Con el fin de dar repuesta integral a las víctimas y para facilitar el trabajo posterior de identificación y entrega digna de los cuerpos que puedan ser hallados en dicho territorio, la JEP ha aplicado al enfoque étnico y territorial. En el proceso se ha sostenido un diálogo intercultural con las autoridades de los resguardos indígenas, para escuchar y atender sus inquietudes en aras de incluir su voz en el trámite judicial y respetando su cosmovisión. Estos enfoques se han conjugado con el principio de la centralidad de las víctimas, para que en el trámite ante la JEP materialicen sus derechos.
 
Justamente, fue en una jornada pedagógica sobre estas medidas cautelares, realizada el 22 de febrero de 2023 en el marco de la primera intervención intrusiva ordenada por el despacho a través del Auto AI 076 del 30 de noviembre de 2022, que la familia de Leonardo informó al Grupo de Apoyo Técnico Forense (Gatef) de la Unidad de Investigación y Acusación (UIA) sobre la desaparición de su ser querido y los avances que Esperanza había logrado en dos décadas de búsqueda.
 
A partir de la información suministrada, el equipo Gatef de la UIA exhumó el cuerpo de Leonardo, que fue hallado en una fosa individual del cementerio El Carmen, el 28 de marzo de 2023. Y, posteriormente, gracias al trabajo de Medicina Legal y la información previamente recaudada por la JEP, se logró su identificación plena.
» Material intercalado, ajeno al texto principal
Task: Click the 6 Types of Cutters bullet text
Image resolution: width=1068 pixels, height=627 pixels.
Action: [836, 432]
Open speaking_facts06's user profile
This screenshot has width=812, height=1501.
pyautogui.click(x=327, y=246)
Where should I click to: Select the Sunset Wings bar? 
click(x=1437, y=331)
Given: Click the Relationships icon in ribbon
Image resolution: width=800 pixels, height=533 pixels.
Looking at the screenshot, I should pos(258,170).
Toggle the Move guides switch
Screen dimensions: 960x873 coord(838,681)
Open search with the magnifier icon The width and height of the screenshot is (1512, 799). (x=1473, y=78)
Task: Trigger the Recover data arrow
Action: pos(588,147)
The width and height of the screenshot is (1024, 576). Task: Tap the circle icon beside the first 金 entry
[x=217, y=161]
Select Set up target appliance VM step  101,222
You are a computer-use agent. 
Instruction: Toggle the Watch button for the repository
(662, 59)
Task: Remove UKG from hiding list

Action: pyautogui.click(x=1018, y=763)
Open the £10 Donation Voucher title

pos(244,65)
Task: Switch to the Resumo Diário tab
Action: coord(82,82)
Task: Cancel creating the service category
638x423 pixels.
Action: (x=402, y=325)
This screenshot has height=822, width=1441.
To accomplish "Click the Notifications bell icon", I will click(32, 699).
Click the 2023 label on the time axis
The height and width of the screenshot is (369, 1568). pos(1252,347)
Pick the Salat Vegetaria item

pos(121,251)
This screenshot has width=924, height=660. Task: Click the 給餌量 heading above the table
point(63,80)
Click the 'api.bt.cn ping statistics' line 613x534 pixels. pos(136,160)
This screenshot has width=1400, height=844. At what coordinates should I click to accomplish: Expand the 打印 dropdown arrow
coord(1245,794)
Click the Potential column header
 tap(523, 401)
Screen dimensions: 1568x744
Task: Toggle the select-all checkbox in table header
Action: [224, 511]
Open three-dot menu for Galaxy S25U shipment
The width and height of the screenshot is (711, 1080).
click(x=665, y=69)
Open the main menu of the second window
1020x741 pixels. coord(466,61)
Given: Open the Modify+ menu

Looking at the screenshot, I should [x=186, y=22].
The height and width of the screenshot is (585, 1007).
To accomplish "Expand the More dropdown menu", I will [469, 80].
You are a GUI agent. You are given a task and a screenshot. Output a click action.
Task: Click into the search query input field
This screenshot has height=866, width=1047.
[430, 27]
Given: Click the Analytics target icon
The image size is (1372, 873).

Finalmente, el despacho en coordinación con las autoridades de los resguardos indígenas de San Lorenzo y Cañamomo y Lomaprieta, los equipos de Gestión Territorial, Enfoques Étnicos y Atención a Víctimas de la Secretaría Ejecutiva y la Unidad de Víctimas, fue posible un acto digno de entrega.
 
De acuerdo con los testimonios de la familia y las investigaciones, al parecer, Leonardo Flórez Tapasco habría sido ejecutado extrajudicialmente el 4 abril de 2003. A la fecha, 34 cuerpos más han sido extraídos por la Unidad de Investigación y Acusación de la JEP, del cementerio El Carmen.
 
“La entrega digna de Leonardo tiene un valor simbólico enorme en el sentido de que se está marcando un camino, un hito, porque se espera que después de este vengan muchas entregas más que dignifiquen a las familias y a la comunidad como sujeto colectivo", expresó María del Pilar Valencia, magistrada de la Sección de Ausencia de Reconocimiento de la JEP en la entrega digna.
 
Con un ritual de armonización, con la naturaleza, en La Casa del Conocimiento La Mandrágora, sitio sagrado de la comunidad Indígena de Cañamomo y Lomaprieta, inició la entrega digna.
 
La ceremonia concluyó en el cementerio San Sebastián, de Riosucio, donde la familia Flórez Tapasco decidió conservar el cuerpo de Leonardo. Está ubicado a solo unos pasos del camposanto El Carmen, donde él estuvo enterrado durante 20 años y donde reposa el cuerpo de Esperanza, su progenitora.